Когда появлялся он изредка, то мне он стоял катастрофою авторитетов; потрепанный, задирающий ногу вверх, на наскоки отца он ответствовал ехиднейшими протыканьями китов науки и нашего быта:
— Чччто? Да, — пустяки!
А вид — добродушный.
Отец, бывало, таким носорогом кидается на него со Спенсерами и Миллями; а маленький, седенький дядя, полуголодный какой-то, морским коньком выюркнет; и, выюркнув, еще уколет отца теми же Миллями, Спенсерами; и, подразнив нас, уедет надолго.
И долго живет впечатленье во мне, что среду нашу, всю, издырявил кротчайший Владимир Васильевич; умница, умнее прочих, а — не знаменитость, не прочно живет; и, живя так, совсем не горюет; и даже — доволен собой и судьбой.
Другой брат отца, Георгий Васильевич, всю жизнь являлся к обеду к нам раз в две недели, с портфелем своим: из суда (был присяжным поверенным он); этот был в другом стиле: высокий, красивый, стройнейший, со вкусом одетый и умный весьма, но, как дядя Володя, — чудак, подфыфыкающий, очень злой, с беспощадной насмешкою (впрочем, — вполне бескорыстной; и даже — себе во вред); опрокидыватель наших традиций мне он; дядя питерский — не нападал: на него нападали; тогда, защищаясь, он бил нас. Георгий Васильевич был нападателем; даже — присевшим в засаду; присядет, подкрадывается молчаньем, все выслушает, даже с неким сочувствием, точно выведывает; и, все выведав, — трах-тарарах: скажет нечто такое, что — в обморок падай!

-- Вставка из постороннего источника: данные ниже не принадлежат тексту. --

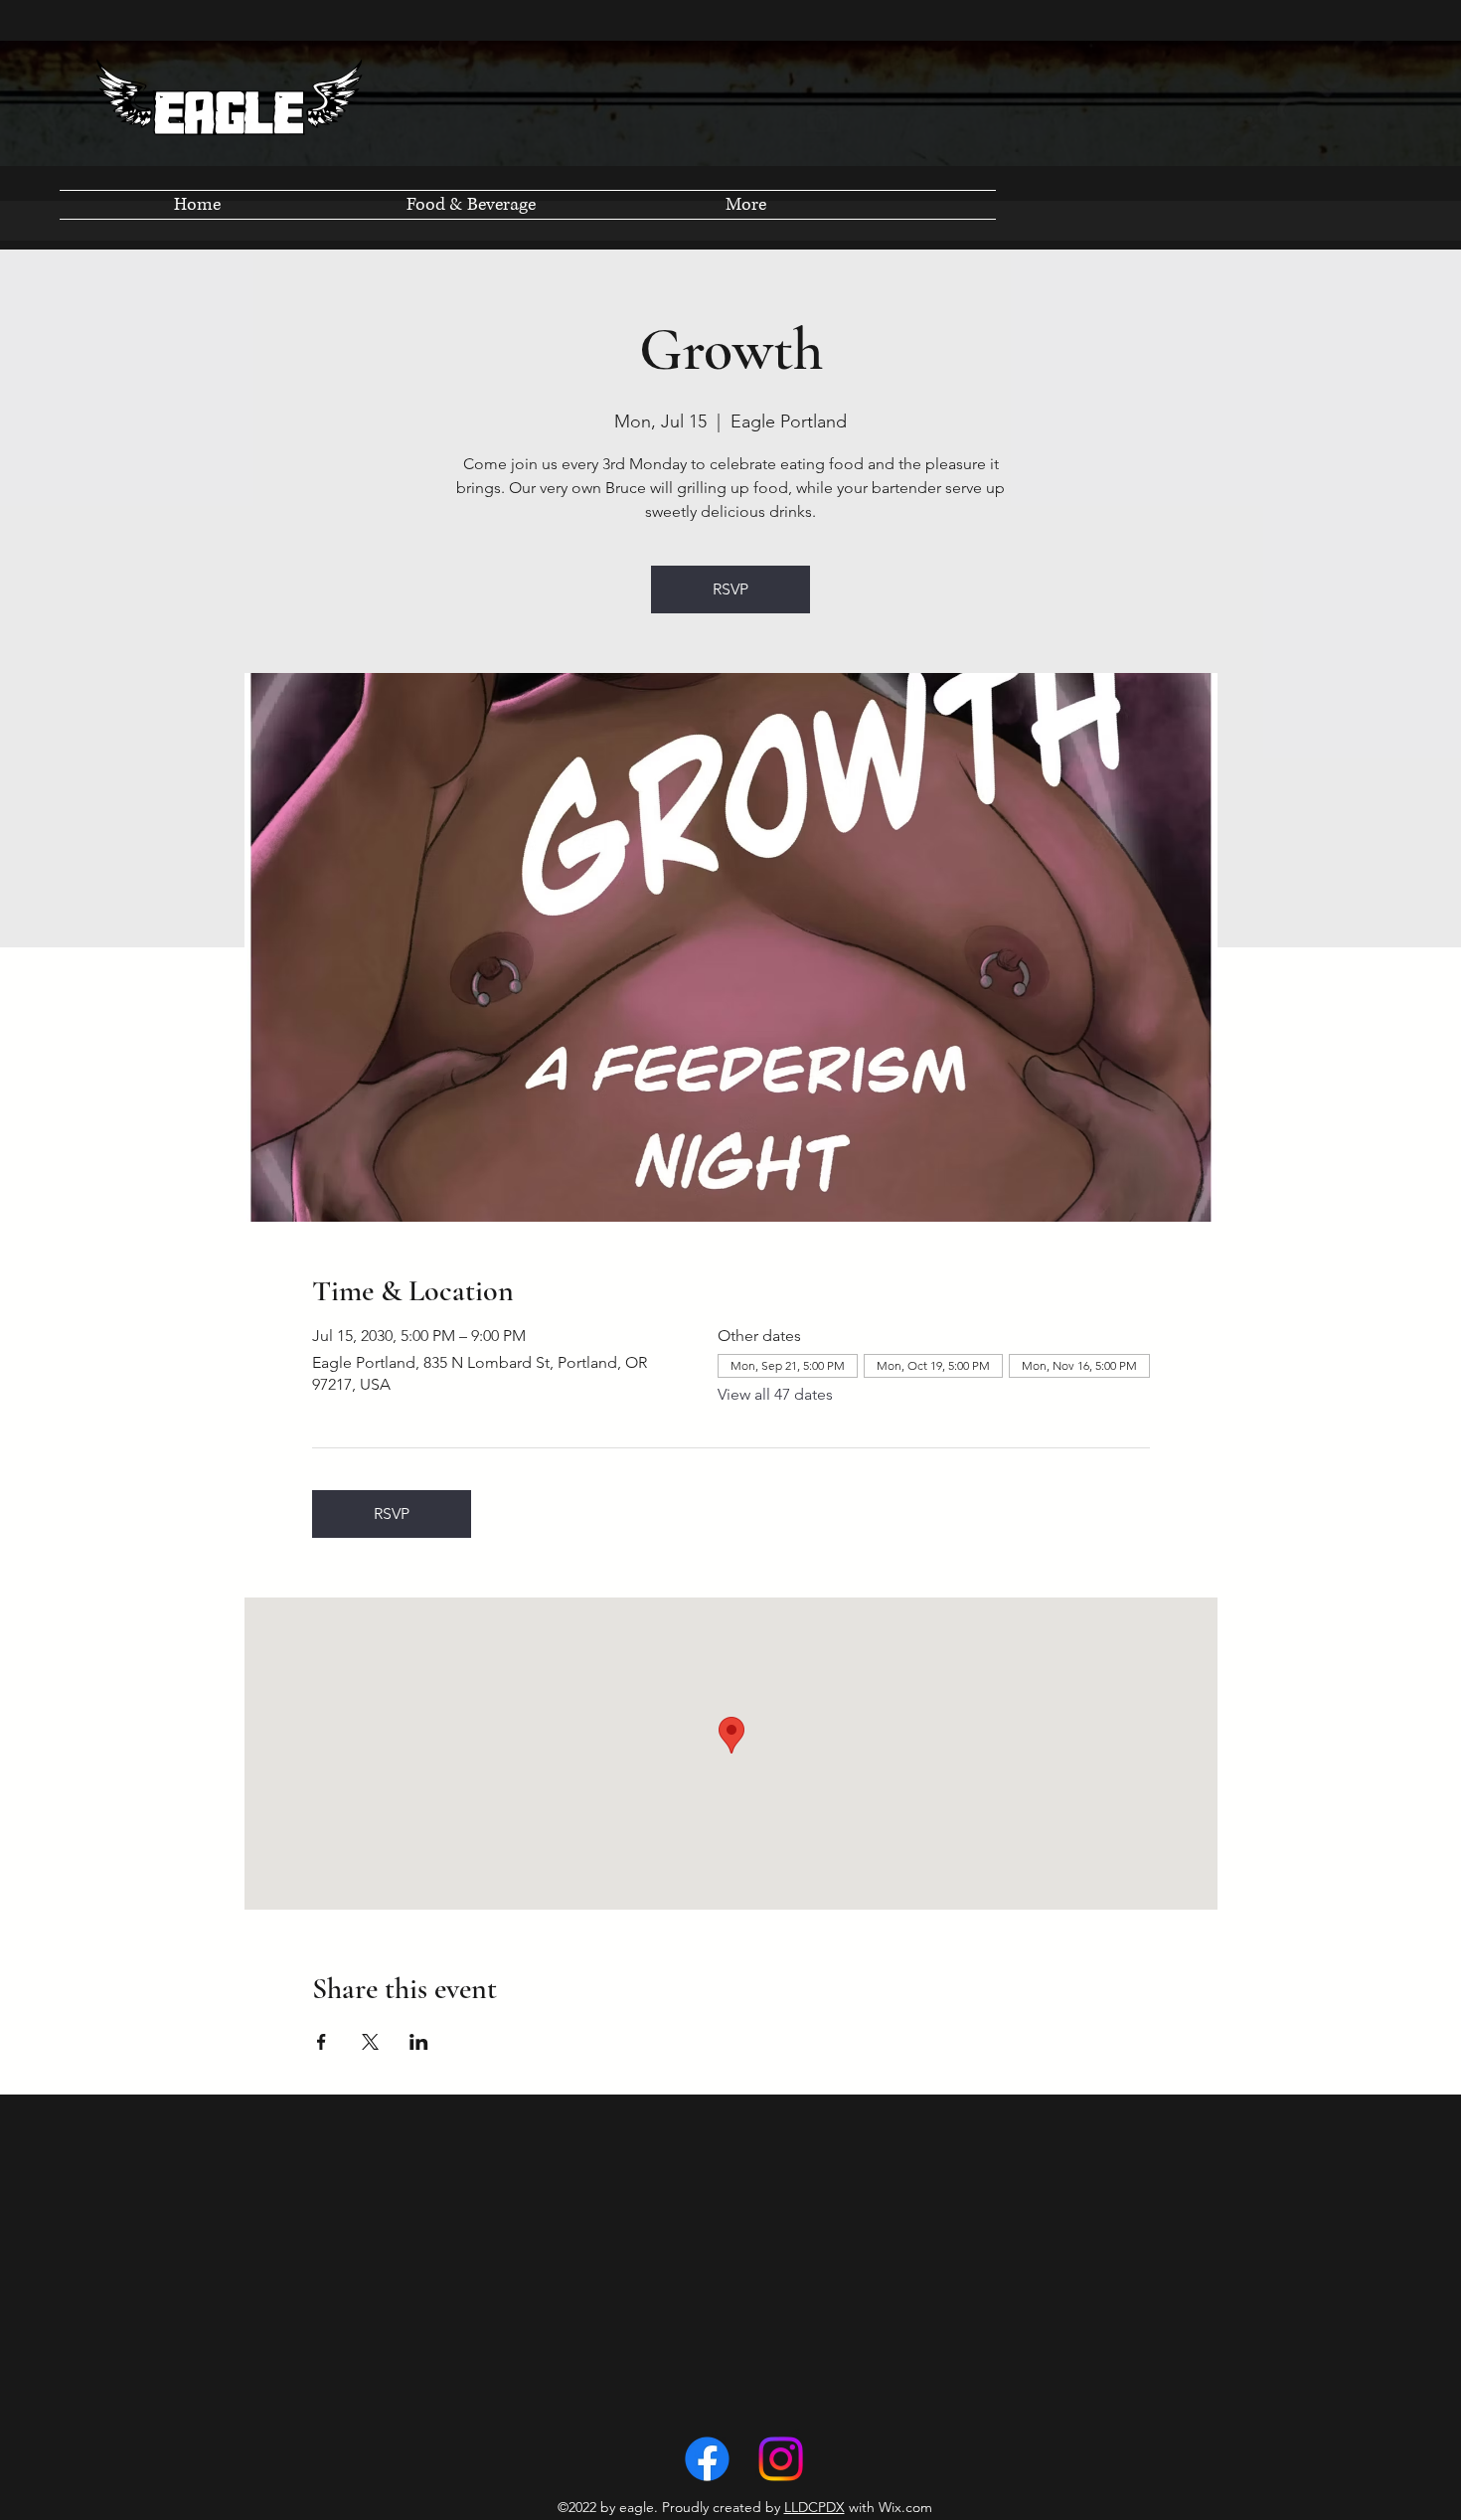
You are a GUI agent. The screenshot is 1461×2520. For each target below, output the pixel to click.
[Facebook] (707, 2459)
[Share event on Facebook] (321, 2042)
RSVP (730, 589)
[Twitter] (780, 2459)
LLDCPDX (814, 2507)
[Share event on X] (370, 2042)
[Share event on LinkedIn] (418, 2042)
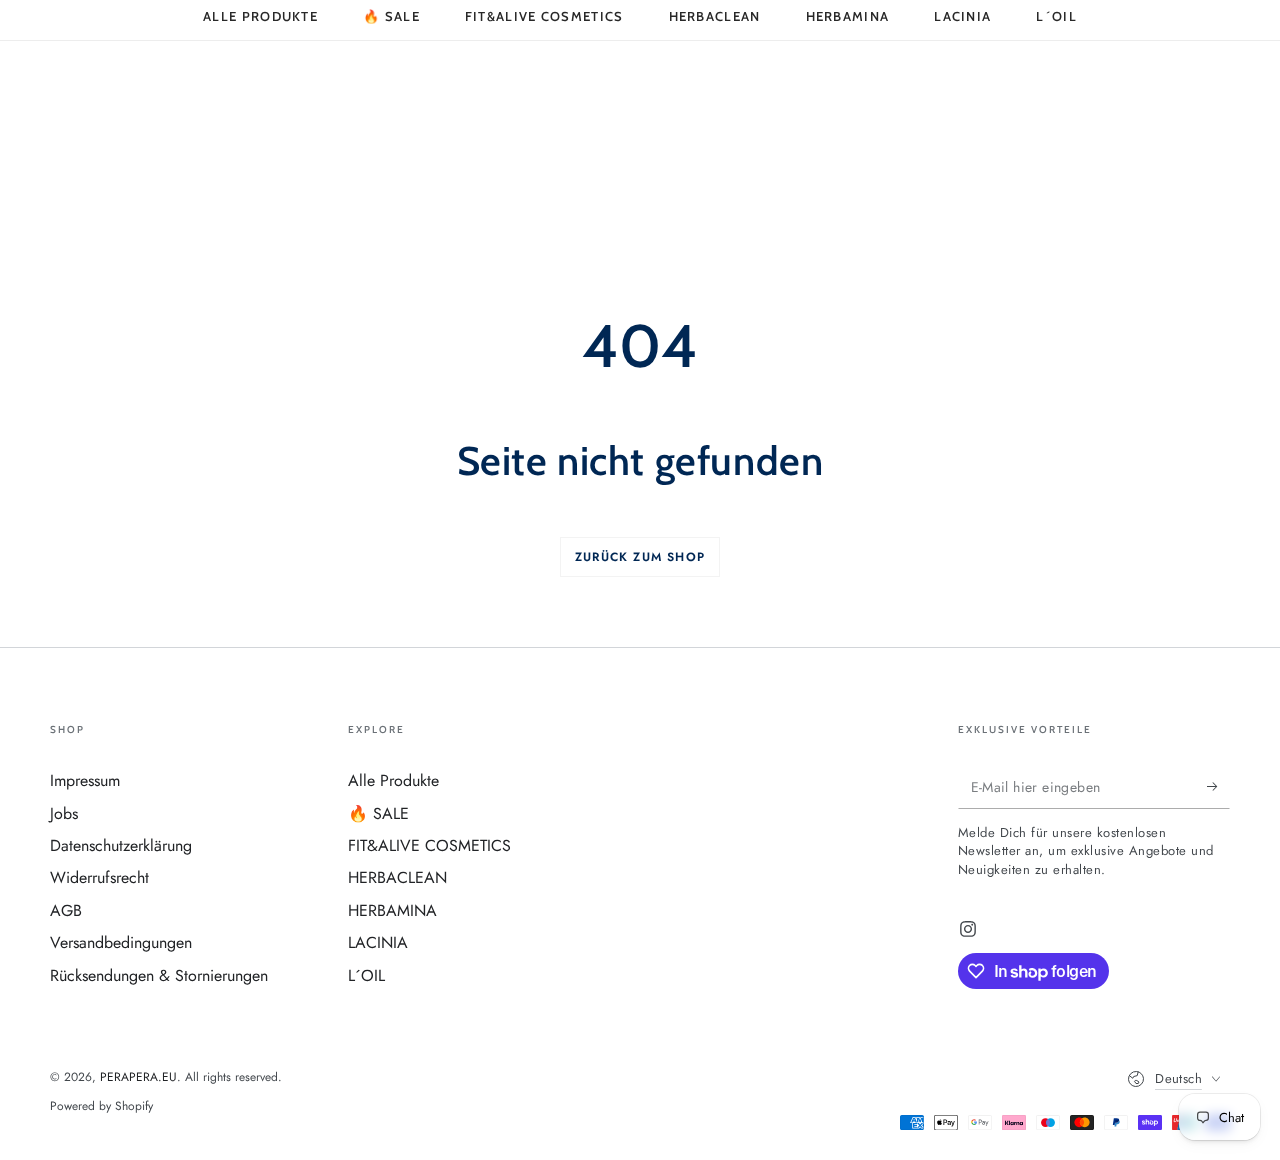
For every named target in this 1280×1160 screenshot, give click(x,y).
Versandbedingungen (121, 942)
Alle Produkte (393, 780)
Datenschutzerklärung (121, 845)
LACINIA (378, 942)
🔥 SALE (378, 813)
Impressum (85, 780)
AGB (66, 910)
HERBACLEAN (397, 877)
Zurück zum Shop (640, 557)
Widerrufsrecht (99, 877)
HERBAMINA (392, 910)
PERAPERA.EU (138, 1077)
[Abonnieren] (1218, 786)
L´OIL (366, 975)
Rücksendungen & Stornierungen (159, 975)
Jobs (64, 813)
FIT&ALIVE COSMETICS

И после — пойдет и пойдет: на часы!
С детства я знаю, что «Жоржик» (так дядю отец называл), благосклонно введенный отцом и Шайкевичем в круг «всей Москвы», в круг профессорский, где адвокатствовали Танеев и Муромцев вместе с Шайкевичем, где князь Урусов блистал, — дядя, введенный в тот круг, как весьма образованный молодой адвокат, очень умный, и «брат Николая Васильевича», весьма скоро презло и преедко обфыркавши всех, завел собственный круг: незадачников, странных весьма, не блиставших нисколько; являлся к нам противопоставить какого-нибудь им открытого очередного гения — Урусову, Муромцеву; так он — выбыл, не став адвокатом блистательным; и, разумеется, куши срывать с миллионеров, как их срывал после И. А. Кистяковский (его свойственник по сестре, тете Варе), не мог, пробиваясь кой-как своим жалованьем, как юрисконсульт при ком-то.